“In the age of artists like Kayne West, Lady Gaga, Die Antwoord and FKA Twigs, it’s clear that fans expect more than just good songs,” observes Echo Black’s Danny Blu. “And we’re up for the challenge.”
So says the frontman of the visually alluring New York pop-rock-industrial quartet, which formed in 2015 and made a first impression this summer with the rollout of its “Perfect” single featuring World Alive’s Telle Smith on Alternative Press’ website and the video appearing on Fuse. Echo Black’s makeup and wardrobe play a major role in its visual presentation, which strongly embraces both glam and modern rock fashion. Face paint is a crucial enough component that “eyeliner” is used as a music descriptor on the act’s social media pages.

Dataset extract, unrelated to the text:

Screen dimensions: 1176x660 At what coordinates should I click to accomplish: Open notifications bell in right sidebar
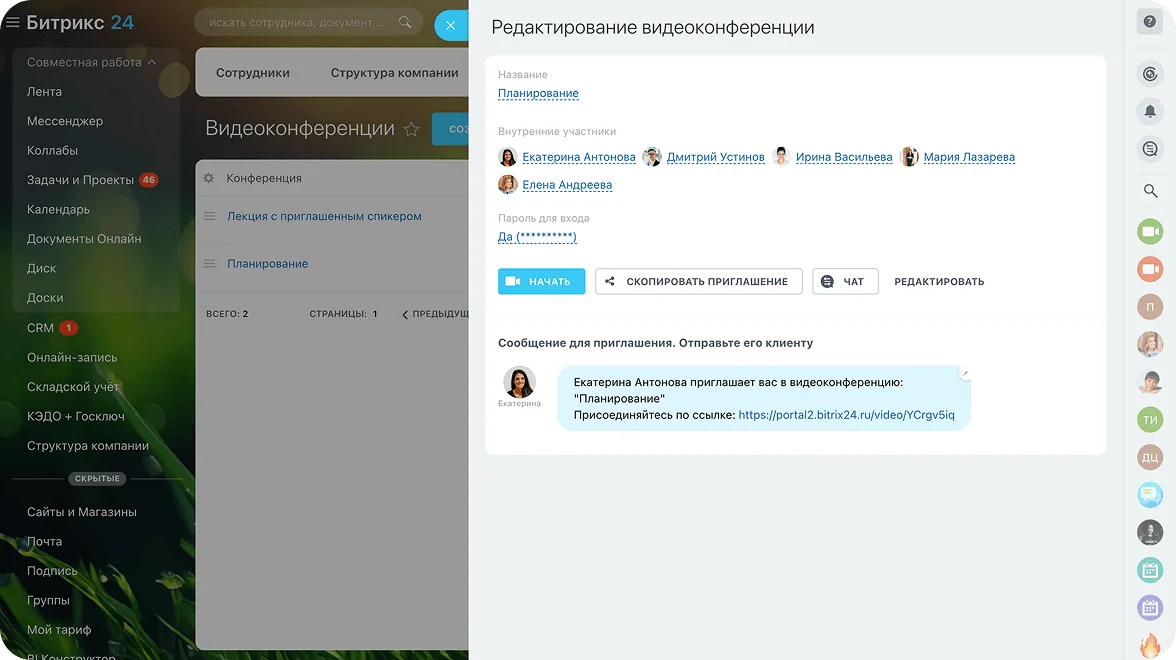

But it’s not just a matter of dressing the part of flamboyant rockers — its look also represents who Echo Black is as a band.
“We are all influenced by bands and artists who use fashion as another forum of expression,” explains Blu. “In many instances, it is a vehicle to convey tone, mood and intensity. Formal or lax. Theatrical or off the cuff. Polished or rough.”
Blu says that as fashion inspirations go, “for us, it’s about amplifying our personalities through collaboration with artists and designers. We each have wildly different inspirations, from Joe Perry to J-rock to Marilyn Manson to Alexander McQueen to RuPaul to Sid Vicious to Johnny Cash.”
In the band’s video for “Chemicals,” it may look like Blu took a page from West’s fashion — “We appreciate how he visually interprets his music,” notes Blu — since he dons a jewel-like mask similar to the crystal Maison Martin Margiela covering that West has worn on tour. But the singer says that’s not the case. When it comes to the styling its videos, “we’ve always — even before we were Echo Black — wanted the look of our videos to have the same gravitas as the tracks and maybe even deepen [it].”
Echo Black wrote “Chemicals” with producers Matt Squire (One Direction, Ariana Grande) and Andros Rodriguez (Justin Timberlake, Whitney Houston), an endeavor that Blu calls “an incredible experience. They really helped us shape the sound of this track. I think we all got really excited as it started turning into the power ballad it became.”
Billboard has the exclusive premiere of the “Chemicals” video today. Watch it below:
Instead of having the relationship that’s depicted in “Chemicals” be portrayed by a heterosexual couple, Echo Black decided to have two women demonstrate the story’s mournful dynamic in the video. The band went with that treatment because Blu says, “A good chunk of our process includes us saying, ‘Yeah, but…’ to each other. A lot. Think of all the incredible, groundbreaking videos that depict heterosexual relationships. Now tell us why same-sex relationships shouldn’t be portrayed in the same context of ‘rock tragedy’ as often as their heterosexual counterparts? The fact that you’re even asking this question makes it, in our opinion, all the more captivating. Also, my boyfriend really wanted to style two girls.
“When it came time to shoot the video, we wanted to do the song justice and tell a beautiful, captivating story,” adds Blu. “It’s about loss so deep that you’re unable to process its reality.”